No dia 6 de março, o Brasil recebeu com muita dor as lágrimas do jogador Luighi, do Palmeiras, em uma entrevista após um jogo da Libertadores sub-20, no Paraguai. O atacante de 18 anos sofreu ataques de um torcedor do Cerro Porteño que já tinha injuriado racialmente outro jogador que foi substituído. Ao também sair, Luighi foi diretamente chamado de macaco. Indignado, saiu chorando de campo.
Após a partida, Luighi foi abordado por uma jornalista que, ignorando totalmente o ocorrido, se dirigiu ao atacante para perguntar sobre o jogo. A resposta do jovem foi carregada de muita revolta. “É sério isso? Não vai perguntar sobre o ato de racismo que fizeram comigo?”
E, nas lágrimas de Luighi, percebemos que a violência contra nós é tão natural que não vale nem uma pergunta jornalística.
Talvez estejamos vivendo no melhor tempo para pessoas pretas no jornalismo. Veículos especializados em coberturas racializadas. Jornalistas pretos em destaque. Maju Trindade na bancada do Jornal Nacional. Realmente, dá para olhar e ver o quanto estamos ocupando espaços que antes nos eram negados e isso muda a perspectiva da informação que trazemos, também, com conteúdos que falem de nós e por nós.
Porém, quando uma jornalista esbarra em um crime cometido em um jogo de futebol de relevância mundial e só pede licença, como se fosse um encontrão de ombros, vemos que ainda estamos muito, muito longe do “melhor tempo”. O racismo não é notícia o suficiente, não choca o suficiente, não é vendável o suficiente nos portais de notícias.
Ao mesmo tempo, vemos que quando ele acontece em microespaços – uma influencer ou artista injuriando racialmente uma pessoa preta em ambientes corriqueiros -, ou de forma multicriminosa – como é o caso de Sonia que, além de carregado de racismo, também foi subjugada à condições de trabalho análogo à escravidão -, não recebemos tanto espaço. Basta que uma pessoa branca apareça em um vídeo 9:16, de roupas claras, sem maquiagem e cara de choro para que todo mundo esqueça a dor que só quem é preto sentiu.
O racismo não é sério o suficiente. É sério isso?
Hoje, dia 21 de março, a gente comemora o Dia Internacional Contra a Discriminação Racial. Mas há o que comemorar? Como vislumbramos uma saída em meio a tantos golpes? Como combatemos a discrminação racial, se tantas vezes ela é interpretada como um imprevisto, um transtorno, uma pedra no meio de um caminho maior?

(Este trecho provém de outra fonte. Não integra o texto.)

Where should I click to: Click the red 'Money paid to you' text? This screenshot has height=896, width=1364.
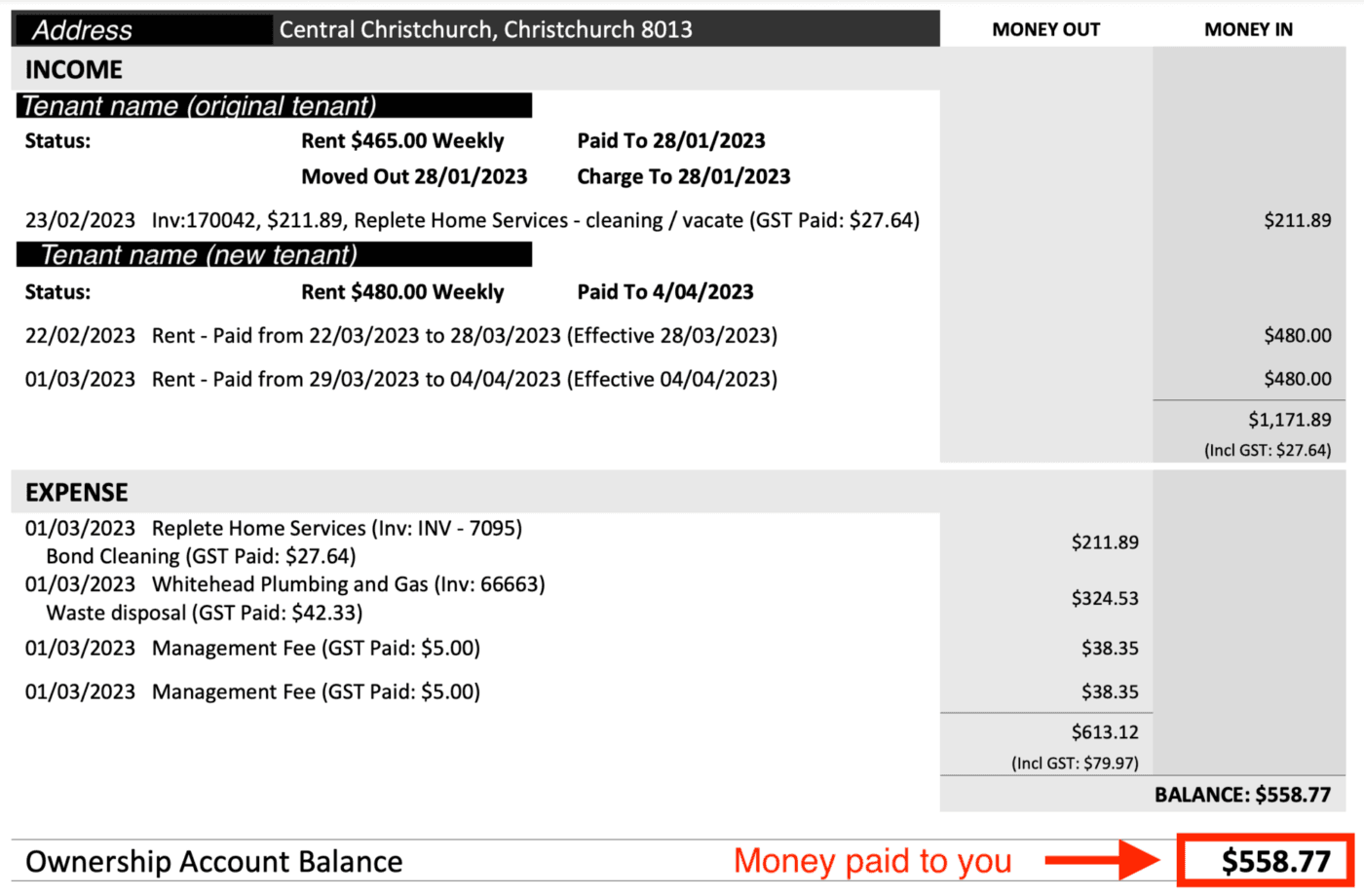[872, 861]
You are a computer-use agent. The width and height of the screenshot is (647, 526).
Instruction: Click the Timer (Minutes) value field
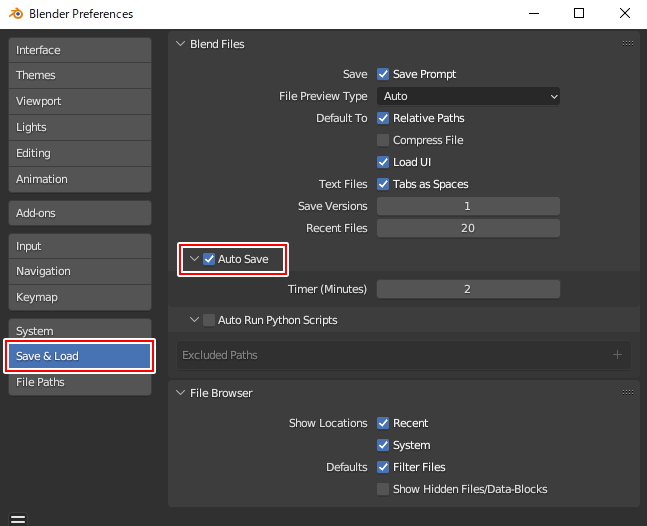tap(467, 289)
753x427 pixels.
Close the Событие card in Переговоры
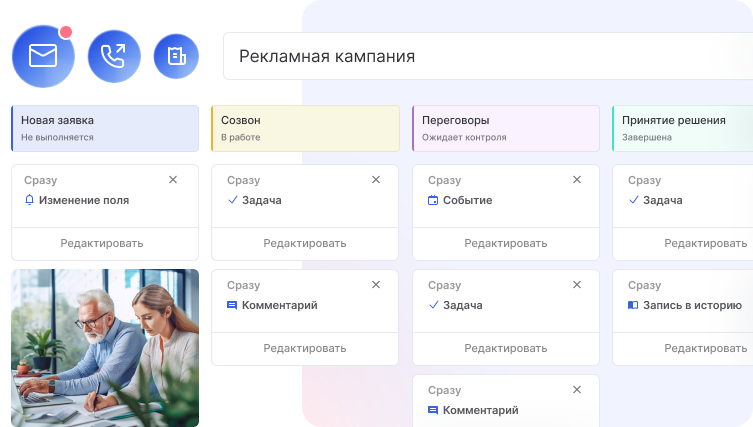575,180
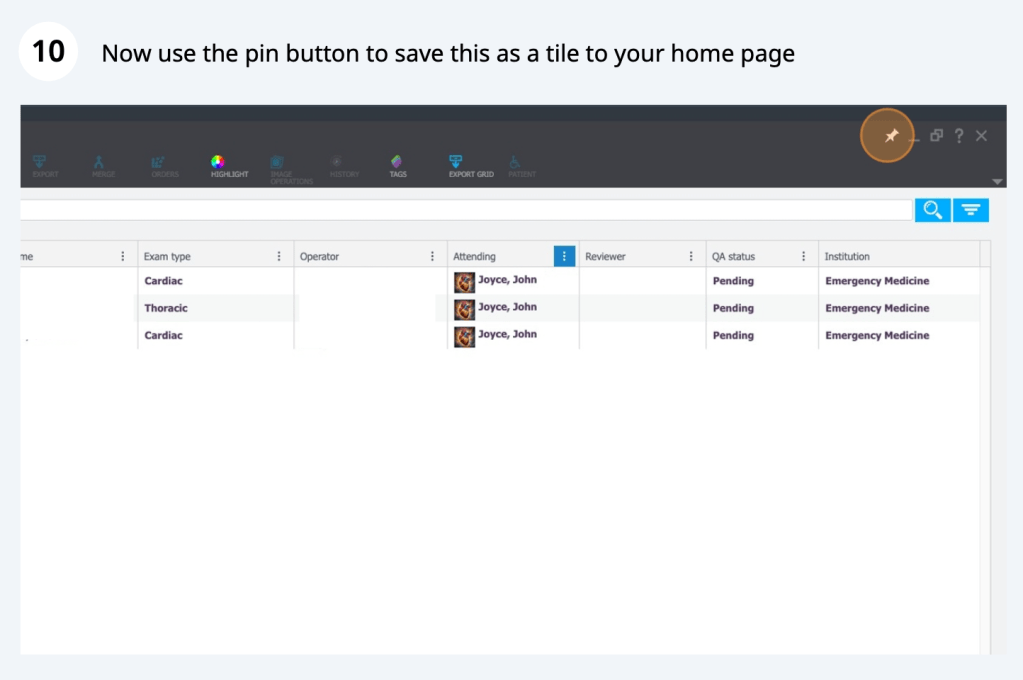The image size is (1023, 680).
Task: Open the Exam type column menu
Action: coord(278,257)
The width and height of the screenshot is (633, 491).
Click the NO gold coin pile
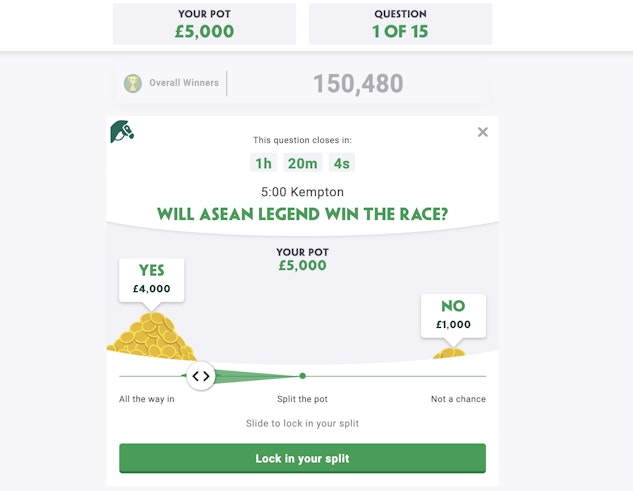click(x=450, y=352)
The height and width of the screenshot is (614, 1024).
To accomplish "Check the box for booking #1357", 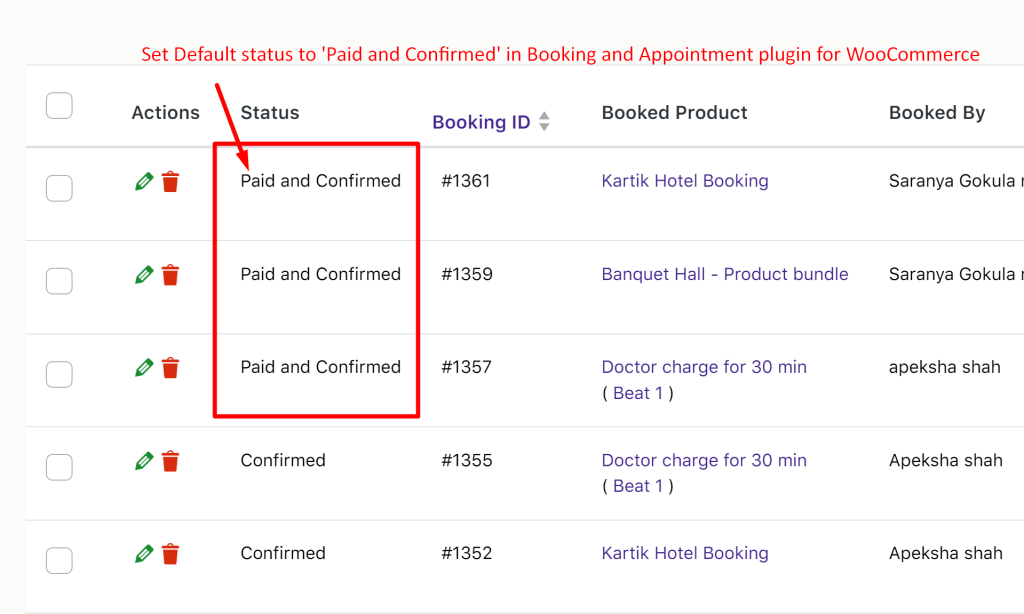I will (59, 374).
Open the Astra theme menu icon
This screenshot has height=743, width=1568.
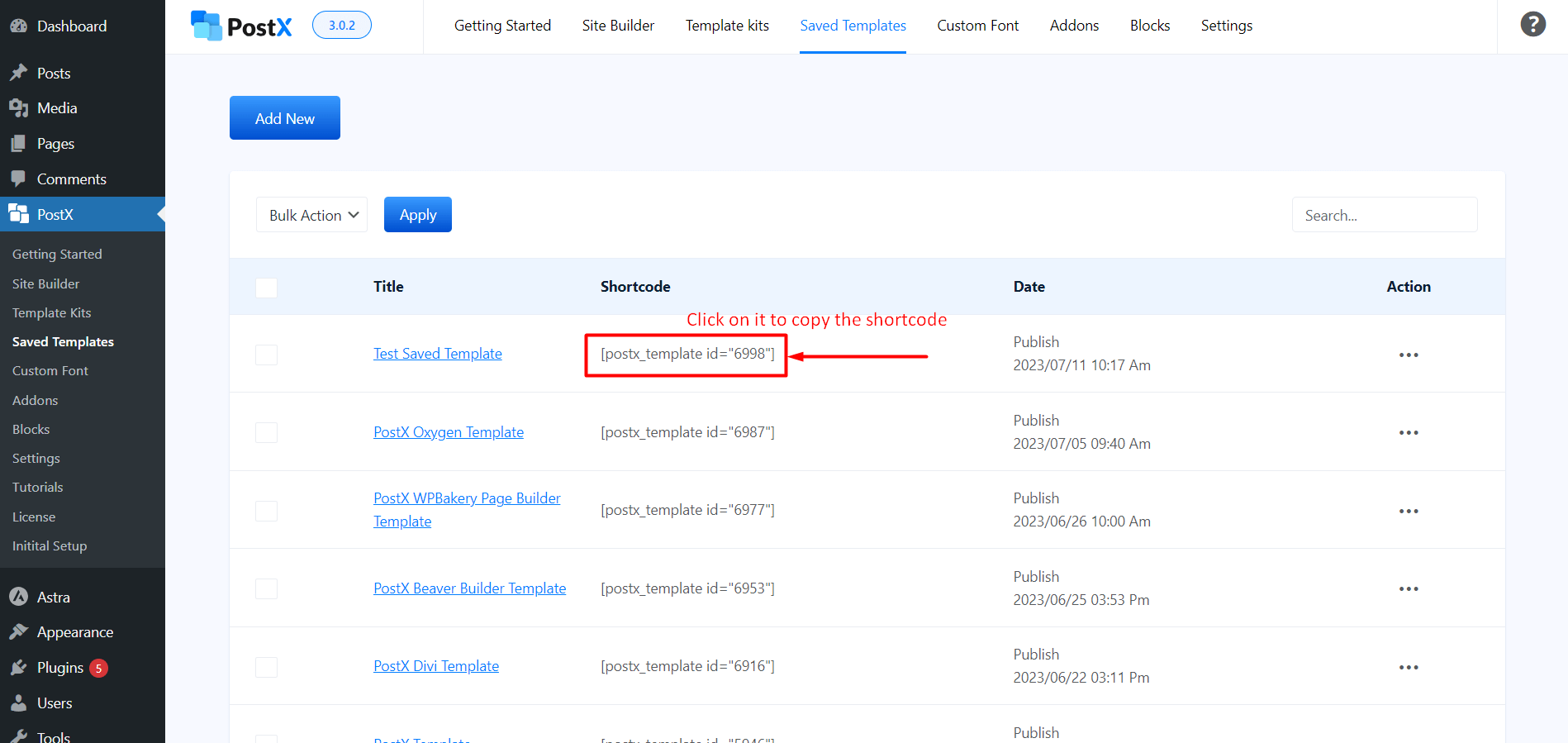(x=18, y=597)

A resposta é uma só: fazendo e consumindo um jornalismo que não veja caminho maior que uma jornada antirracista.
Dar a relevância necessária ao jornalismo independente, periférico e racializado é o primeiro – e muitas vezes, em muitas notícias-, o único passo para que a informação seja de fato democrática e antirracista. Para que o combate à discriminação racial seja feito na prática, em linhas, colunas, reportagens, notícias.
Para que não ouçamos mais um “é sério isso?” e pensemos que sim… é muito sério.
Ser jornalista e preta me fez naturalmente racializar tudo que leio, vejo e escuto. Mas me torna ainda mais potente quando a caneta está na minha mão. Será que essa jornalista era branca? E por que não há tantas jornalistas – negras e mulheres – em evidência em um dos meios jornalísticos que mais lucram no Brasil e no mundo, que é o jornalismo esportivo? E por que os entrevistados, ou seja, jogadores são em grande parte, negros?